Segment Start: Data to process

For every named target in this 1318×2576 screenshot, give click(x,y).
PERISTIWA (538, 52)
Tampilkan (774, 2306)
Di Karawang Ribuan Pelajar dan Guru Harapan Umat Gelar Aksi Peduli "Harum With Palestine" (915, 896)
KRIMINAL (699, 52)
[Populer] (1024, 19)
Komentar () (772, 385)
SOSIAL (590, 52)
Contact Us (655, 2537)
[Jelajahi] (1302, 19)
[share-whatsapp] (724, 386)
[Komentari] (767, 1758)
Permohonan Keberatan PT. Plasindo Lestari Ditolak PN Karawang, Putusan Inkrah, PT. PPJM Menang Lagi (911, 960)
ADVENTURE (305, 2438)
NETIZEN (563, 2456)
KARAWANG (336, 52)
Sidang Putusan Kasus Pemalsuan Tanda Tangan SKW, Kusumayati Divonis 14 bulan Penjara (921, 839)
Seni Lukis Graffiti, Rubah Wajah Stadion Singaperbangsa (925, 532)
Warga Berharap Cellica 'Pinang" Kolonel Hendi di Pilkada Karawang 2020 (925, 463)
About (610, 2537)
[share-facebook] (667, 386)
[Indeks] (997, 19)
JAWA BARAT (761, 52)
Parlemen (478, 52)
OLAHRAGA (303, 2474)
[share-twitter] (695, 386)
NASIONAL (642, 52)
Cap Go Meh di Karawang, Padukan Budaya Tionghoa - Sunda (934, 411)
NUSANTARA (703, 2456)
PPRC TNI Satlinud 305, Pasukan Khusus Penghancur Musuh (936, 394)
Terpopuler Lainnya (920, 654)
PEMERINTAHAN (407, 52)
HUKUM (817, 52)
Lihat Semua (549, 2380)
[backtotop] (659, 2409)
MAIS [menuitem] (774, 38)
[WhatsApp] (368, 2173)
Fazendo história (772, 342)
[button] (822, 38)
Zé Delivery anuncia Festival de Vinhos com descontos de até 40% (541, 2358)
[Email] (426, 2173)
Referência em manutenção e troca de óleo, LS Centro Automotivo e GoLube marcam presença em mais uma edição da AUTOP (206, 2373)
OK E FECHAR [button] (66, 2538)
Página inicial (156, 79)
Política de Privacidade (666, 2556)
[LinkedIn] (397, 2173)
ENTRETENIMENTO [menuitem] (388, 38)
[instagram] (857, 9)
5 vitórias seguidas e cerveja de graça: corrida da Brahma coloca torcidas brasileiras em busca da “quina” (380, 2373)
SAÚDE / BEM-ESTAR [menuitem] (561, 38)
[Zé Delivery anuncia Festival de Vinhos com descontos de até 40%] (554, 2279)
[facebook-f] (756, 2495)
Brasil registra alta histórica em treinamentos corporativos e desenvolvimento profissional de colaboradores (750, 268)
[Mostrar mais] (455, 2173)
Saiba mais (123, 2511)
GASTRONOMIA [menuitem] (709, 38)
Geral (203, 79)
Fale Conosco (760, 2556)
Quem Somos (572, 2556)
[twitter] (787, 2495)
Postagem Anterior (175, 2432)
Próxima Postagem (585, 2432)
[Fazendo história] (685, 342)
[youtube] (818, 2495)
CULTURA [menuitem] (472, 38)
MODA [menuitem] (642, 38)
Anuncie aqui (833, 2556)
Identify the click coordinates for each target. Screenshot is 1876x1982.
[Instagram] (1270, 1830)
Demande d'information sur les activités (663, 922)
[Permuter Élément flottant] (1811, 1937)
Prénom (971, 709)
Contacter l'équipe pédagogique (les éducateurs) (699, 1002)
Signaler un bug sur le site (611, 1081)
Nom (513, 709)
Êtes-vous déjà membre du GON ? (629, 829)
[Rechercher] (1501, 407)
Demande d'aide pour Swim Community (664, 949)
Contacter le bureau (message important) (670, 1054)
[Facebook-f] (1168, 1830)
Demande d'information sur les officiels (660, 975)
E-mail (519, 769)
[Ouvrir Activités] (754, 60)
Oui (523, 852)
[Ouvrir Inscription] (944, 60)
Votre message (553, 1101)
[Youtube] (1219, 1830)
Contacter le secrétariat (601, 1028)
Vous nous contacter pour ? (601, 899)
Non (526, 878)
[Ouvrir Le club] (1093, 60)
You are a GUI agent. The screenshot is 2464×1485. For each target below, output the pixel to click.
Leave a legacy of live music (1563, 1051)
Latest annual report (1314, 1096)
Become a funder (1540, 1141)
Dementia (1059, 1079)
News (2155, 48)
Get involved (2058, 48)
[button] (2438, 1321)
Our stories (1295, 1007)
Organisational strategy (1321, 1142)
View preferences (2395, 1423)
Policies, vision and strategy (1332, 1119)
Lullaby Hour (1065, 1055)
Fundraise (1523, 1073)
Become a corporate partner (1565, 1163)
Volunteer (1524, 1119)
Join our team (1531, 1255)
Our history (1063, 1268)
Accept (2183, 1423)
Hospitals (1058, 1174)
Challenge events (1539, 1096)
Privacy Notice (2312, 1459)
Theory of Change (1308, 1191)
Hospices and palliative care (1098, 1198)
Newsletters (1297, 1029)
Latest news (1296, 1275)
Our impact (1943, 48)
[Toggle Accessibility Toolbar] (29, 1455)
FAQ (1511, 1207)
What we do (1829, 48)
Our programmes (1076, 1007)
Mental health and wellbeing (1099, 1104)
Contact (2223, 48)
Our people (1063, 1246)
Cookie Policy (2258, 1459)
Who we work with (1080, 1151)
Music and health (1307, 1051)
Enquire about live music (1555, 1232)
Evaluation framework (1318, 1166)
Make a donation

Segment End: Data to process

- Exercise aim: Line by line, copy the data above exactly as it reads.

- Result of this task:
For every named target in this 1318×2576 screenshot, give click(x,y).
PERISTIWA (538, 52)
Tampilkan (774, 2306)
Di Karawang Ribuan Pelajar dan Guru Harapan Umat Gelar Aksi Peduli "Harum With Palestine" (915, 896)
KRIMINAL (699, 52)
[Populer] (1024, 19)
Komentar () (772, 385)
SOSIAL (590, 52)
Contact Us (655, 2537)
[Jelajahi] (1302, 19)
[share-whatsapp] (724, 386)
[Komentari] (767, 1758)
Permohonan Keberatan PT. Plasindo Lestari Ditolak PN Karawang, Putusan Inkrah, PT. PPJM Menang Lagi (911, 960)
ADVENTURE (305, 2438)
NETIZEN (563, 2456)
KARAWANG (336, 52)
Sidang Putusan Kasus Pemalsuan Tanda Tangan SKW, Kusumayati Divonis 14 bulan Penjara (921, 839)
Seni Lukis Graffiti, Rubah Wajah Stadion Singaperbangsa (925, 532)
Warga Berharap Cellica 'Pinang" Kolonel Hendi di Pilkada Karawang 2020 (925, 463)
About (610, 2537)
[share-facebook] (667, 386)
[Indeks] (997, 19)
JAWA BARAT (761, 52)
Parlemen (478, 52)
OLAHRAGA (303, 2474)
[share-twitter] (695, 386)
NASIONAL (642, 52)
Cap Go Meh di Karawang, Padukan Budaya Tionghoa - Sunda (934, 411)
NUSANTARA (703, 2456)
PPRC TNI Satlinud 305, Pasukan Khusus Penghancur Musuh (936, 394)
Terpopuler Lainnya (920, 654)
PEMERINTAHAN (407, 52)
HUKUM (817, 52)
Lihat Semua (549, 2380)
[backtotop] (659, 2409)
MAIS [menuitem] (774, 38)
[WhatsApp] (368, 2173)
Fazendo história (772, 342)
[button] (822, 38)
Zé Delivery anuncia Festival de Vinhos com descontos de até 40% (541, 2358)
[Email] (426, 2173)
Referência em manutenção e troca de óleo, LS Centro Automotivo e GoLube marcam presença em mais uma edição da AUTOP (206, 2373)
OK E FECHAR [button] (66, 2538)
Página inicial (156, 79)
Política de Privacidade (666, 2556)
[LinkedIn] (397, 2173)
ENTRETENIMENTO [menuitem] (388, 38)
[instagram] (857, 9)
5 vitórias seguidas e cerveja de graça: corrida da Brahma coloca torcidas brasileiras em busca da “quina” (380, 2373)
SAÚDE / BEM-ESTAR [menuitem] (561, 38)
[Zé Delivery anuncia Festival de Vinhos com descontos de até 40%] (554, 2279)
[facebook-f] (756, 2495)
Brasil registra alta histórica em treinamentos corporativos e desenvolvimento profissional de colaboradores (750, 268)
[Mostrar mais] (455, 2173)
Saiba mais (123, 2511)
GASTRONOMIA [menuitem] (709, 38)
Geral (203, 79)
Fale Conosco (760, 2556)
Quem Somos (572, 2556)
[twitter] (787, 2495)
Postagem Anterior (175, 2432)
Próxima Postagem (585, 2432)
[Fazendo história] (685, 342)
[youtube] (818, 2495)
CULTURA [menuitem] (472, 38)
MODA [menuitem] (642, 38)
Anuncie aqui (833, 2556)
Identify the click coordinates for each target. Screenshot is 1876x1982.
[Instagram] (1270, 1830)
Demande d'information sur les activités (663, 922)
[Permuter Élément flottant] (1811, 1937)
Prénom (971, 709)
Contacter l'équipe pédagogique (les éducateurs) (699, 1002)
Signaler un bug sur le site (611, 1081)
Nom (513, 709)
Êtes-vous déjà membre du GON ? (629, 829)
[Rechercher] (1501, 407)
Demande d'aide pour Swim Community (664, 949)
Contacter le bureau (message important) (670, 1054)
[Facebook-f] (1168, 1830)
Demande d'information sur les officiels (660, 975)
E-mail (519, 769)
[Ouvrir Activités] (754, 60)
Oui (523, 852)
[Ouvrir Inscription] (944, 60)
Votre message (553, 1101)
[Youtube] (1219, 1830)
Contacter le secrétariat (601, 1028)
Vous nous contacter pour ? (601, 899)
Non (526, 878)
[Ouvrir Le club] (1093, 60)
You are a GUI agent. The screenshot is 2464×1485. For each target below, output the pixel to click.
Leave a legacy of live music (1563, 1051)
Latest annual report (1314, 1096)
Become a funder (1540, 1141)
Dementia (1059, 1079)
News (2155, 48)
Get involved (2058, 48)
[button] (2438, 1321)
Our stories (1295, 1007)
Organisational strategy (1321, 1142)
View preferences (2395, 1423)
Policies, vision and strategy (1332, 1119)
Lullaby Hour (1065, 1055)
Fundraise (1523, 1073)
Become a corporate partner (1565, 1163)
Volunteer (1524, 1119)
Join our team (1531, 1255)
Our history (1063, 1268)
Accept (2183, 1423)
Hospitals (1058, 1174)
Challenge events (1539, 1096)
Privacy Notice (2312, 1459)
Theory of Change (1308, 1191)
Hospices and palliative care (1098, 1198)
Newsletters (1297, 1029)
Latest news (1296, 1275)
Our impact (1943, 48)
[Toggle Accessibility Toolbar] (29, 1455)
FAQ (1511, 1207)
What we do (1829, 48)
Our programmes (1076, 1007)
Mental health and wellbeing (1099, 1104)
Contact (2223, 48)
Our people (1063, 1246)
Cookie Policy (2258, 1459)
Who we work with (1080, 1151)
Music and health (1307, 1051)
Enquire about live music (1555, 1232)
Evaluation framework (1318, 1166)
Make a donation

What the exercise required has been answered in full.